Als Vorbesitzer des Nachlasses kommen jedoch noch andere Personen in Frage, die durch verwandtschaftliche Beziehung zu den Erben des Mueller-Nachlasses wie der ersten Frau Muellers, Maschka Mueller, stehen, auch wenn sie 1931 keine direkten Nachlasserben sind. So erwähnt Buchheim gegenüber Mueller-Herbig am 22.02.1960, dass er »vor langer Zeit schon ein Bild von Otto Mueller« von Joseph Mayerhofer (Lebensdaten unbekannt) erworben habe. Zwar dürfte es sich mit dem Erwerb um ein Gemälde und nicht um eine Papierarbeit gehandelt haben, die Buchheim eben als »Blatt« oder »Grafik« und nicht als »Bild« bezeichnet hätte, die Aussage belegt aber eine Verkaufsbeziehung zwischen Buchheim und Josef Mayerhofer, einem Neffen Maschkas. Auch schreibt Buchheim, dass er »in ständiger Verbindung mit Herrn Eugen Meyerhofer [sic] und Herrn Josef Meyerhofer [sic]« stünde, was ein weites Netzwerk Buchheims belegt. Maschkas anderer Neffe Eugen Mayerhofer (1901–unbekannt) lebte sogar eine Zeit lang bei ihr und Mueller, was durch Briefe, aber auch Druckgrafiken, für die Eugen Modell war, dokumentiert ist. Für Josef Mayerhofer verwendet Mueller in seinen Briefen den Kosenamen »Peppi«. Auch ihn bedenkt er mit Zuwendungen. Vermutlich wegen des bevorstehenden Weihnachtsfestes 1917 möchte Mueller »Peppi« beispielsweise etwas schicken und fragt Maschka am 23. Dezember nach dessen Adresse.

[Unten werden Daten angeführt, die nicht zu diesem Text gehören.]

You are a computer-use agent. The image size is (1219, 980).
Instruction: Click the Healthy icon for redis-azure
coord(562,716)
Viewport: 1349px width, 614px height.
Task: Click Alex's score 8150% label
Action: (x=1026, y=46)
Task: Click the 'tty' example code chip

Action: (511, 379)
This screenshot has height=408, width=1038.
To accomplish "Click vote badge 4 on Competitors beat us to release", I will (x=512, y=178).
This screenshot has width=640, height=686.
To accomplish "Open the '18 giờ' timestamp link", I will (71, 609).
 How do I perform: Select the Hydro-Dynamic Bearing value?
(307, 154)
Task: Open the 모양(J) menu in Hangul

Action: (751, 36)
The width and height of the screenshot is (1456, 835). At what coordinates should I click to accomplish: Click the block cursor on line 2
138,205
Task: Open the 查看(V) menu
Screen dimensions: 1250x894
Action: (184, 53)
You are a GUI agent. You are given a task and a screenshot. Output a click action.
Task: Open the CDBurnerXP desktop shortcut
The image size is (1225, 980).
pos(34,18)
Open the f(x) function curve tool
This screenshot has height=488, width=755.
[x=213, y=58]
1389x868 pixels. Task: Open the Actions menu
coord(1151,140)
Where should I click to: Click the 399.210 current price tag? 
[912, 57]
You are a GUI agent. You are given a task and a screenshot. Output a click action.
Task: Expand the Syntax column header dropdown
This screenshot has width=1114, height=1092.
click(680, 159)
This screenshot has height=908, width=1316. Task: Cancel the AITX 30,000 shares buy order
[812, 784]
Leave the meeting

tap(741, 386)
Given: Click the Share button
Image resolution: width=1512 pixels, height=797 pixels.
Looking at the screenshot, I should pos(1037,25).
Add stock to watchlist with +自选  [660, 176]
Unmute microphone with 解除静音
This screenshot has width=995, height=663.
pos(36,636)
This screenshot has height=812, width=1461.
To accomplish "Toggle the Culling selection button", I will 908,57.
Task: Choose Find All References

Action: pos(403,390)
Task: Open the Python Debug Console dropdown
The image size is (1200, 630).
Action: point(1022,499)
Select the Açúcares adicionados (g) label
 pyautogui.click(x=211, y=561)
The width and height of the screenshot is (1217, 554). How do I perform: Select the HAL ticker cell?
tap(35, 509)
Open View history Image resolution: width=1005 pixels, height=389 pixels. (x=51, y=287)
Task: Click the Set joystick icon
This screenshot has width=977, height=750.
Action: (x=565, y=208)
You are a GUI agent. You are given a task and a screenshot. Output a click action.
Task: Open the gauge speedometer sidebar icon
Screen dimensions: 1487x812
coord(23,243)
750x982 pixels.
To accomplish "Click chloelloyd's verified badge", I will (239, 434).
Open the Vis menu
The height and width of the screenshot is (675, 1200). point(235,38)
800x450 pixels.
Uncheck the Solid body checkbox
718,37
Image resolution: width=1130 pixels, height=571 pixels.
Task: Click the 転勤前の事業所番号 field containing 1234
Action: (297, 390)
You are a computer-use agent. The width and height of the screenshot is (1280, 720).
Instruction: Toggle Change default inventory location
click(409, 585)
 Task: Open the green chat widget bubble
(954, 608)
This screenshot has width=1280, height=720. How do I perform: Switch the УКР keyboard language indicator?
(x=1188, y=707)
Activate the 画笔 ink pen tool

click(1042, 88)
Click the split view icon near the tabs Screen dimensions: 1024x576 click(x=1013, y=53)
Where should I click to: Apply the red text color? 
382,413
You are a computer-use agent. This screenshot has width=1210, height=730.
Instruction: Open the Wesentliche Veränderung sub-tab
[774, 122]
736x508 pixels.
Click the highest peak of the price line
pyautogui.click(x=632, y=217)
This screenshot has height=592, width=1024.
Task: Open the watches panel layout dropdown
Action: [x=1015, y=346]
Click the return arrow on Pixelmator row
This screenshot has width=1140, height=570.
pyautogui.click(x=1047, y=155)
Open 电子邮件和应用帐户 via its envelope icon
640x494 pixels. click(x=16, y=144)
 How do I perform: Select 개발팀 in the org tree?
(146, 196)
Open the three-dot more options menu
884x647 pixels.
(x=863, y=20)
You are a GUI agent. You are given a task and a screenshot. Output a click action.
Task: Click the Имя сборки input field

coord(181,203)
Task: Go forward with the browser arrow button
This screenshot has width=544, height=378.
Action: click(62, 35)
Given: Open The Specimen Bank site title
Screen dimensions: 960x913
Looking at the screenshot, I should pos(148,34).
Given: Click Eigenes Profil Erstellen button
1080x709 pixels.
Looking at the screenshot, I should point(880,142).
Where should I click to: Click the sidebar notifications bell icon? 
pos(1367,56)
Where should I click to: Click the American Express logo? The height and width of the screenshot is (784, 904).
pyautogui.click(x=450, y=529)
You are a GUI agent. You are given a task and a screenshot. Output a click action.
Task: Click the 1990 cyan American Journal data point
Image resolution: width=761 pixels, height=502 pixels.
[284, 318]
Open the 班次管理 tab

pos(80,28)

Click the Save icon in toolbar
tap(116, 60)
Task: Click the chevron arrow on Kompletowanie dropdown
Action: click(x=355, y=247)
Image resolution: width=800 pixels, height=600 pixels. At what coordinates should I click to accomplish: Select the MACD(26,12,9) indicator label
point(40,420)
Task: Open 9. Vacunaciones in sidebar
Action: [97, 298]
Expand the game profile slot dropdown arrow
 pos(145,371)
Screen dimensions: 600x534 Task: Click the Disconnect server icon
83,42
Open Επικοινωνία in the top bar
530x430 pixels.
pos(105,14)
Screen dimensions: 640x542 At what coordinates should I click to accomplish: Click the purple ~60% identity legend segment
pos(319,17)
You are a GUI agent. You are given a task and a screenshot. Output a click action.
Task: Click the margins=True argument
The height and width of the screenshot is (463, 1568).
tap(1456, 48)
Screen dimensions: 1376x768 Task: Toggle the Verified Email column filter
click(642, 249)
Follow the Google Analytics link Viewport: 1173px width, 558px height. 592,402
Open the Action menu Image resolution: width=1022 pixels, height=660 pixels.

Im Ergebnis kann somit trotz der Existenz von Primärquellen nicht eindeutig festgestellt werden, ob das Forschungsobjekt Teil eines der von Mueller-Herbig erwähnten Konvolute oder einer anderen dritten Person, die in Beziehung zu den Erben gestanden hat, gewesen ist. Denn auch ein Erwerb Buchheims im Kunsthandel kann nicht ausgeschlossen werden. Als Teil seiner Sammlung präsentiert Buchheim »Badende« erstmalig in der Ausstellung EXPRESSIONISTEN. SAMMLUNG BUCHHEIM. ARBEITEN AUF PAPIER, die vom 10. September bis 15. Oktober 1989 im Ulmer Museum veranstaltet wird. Buchheims Erwerb kann somit bis auf Weiteres nur vage auf »vor Herbst 1989« eingegrenzt werden.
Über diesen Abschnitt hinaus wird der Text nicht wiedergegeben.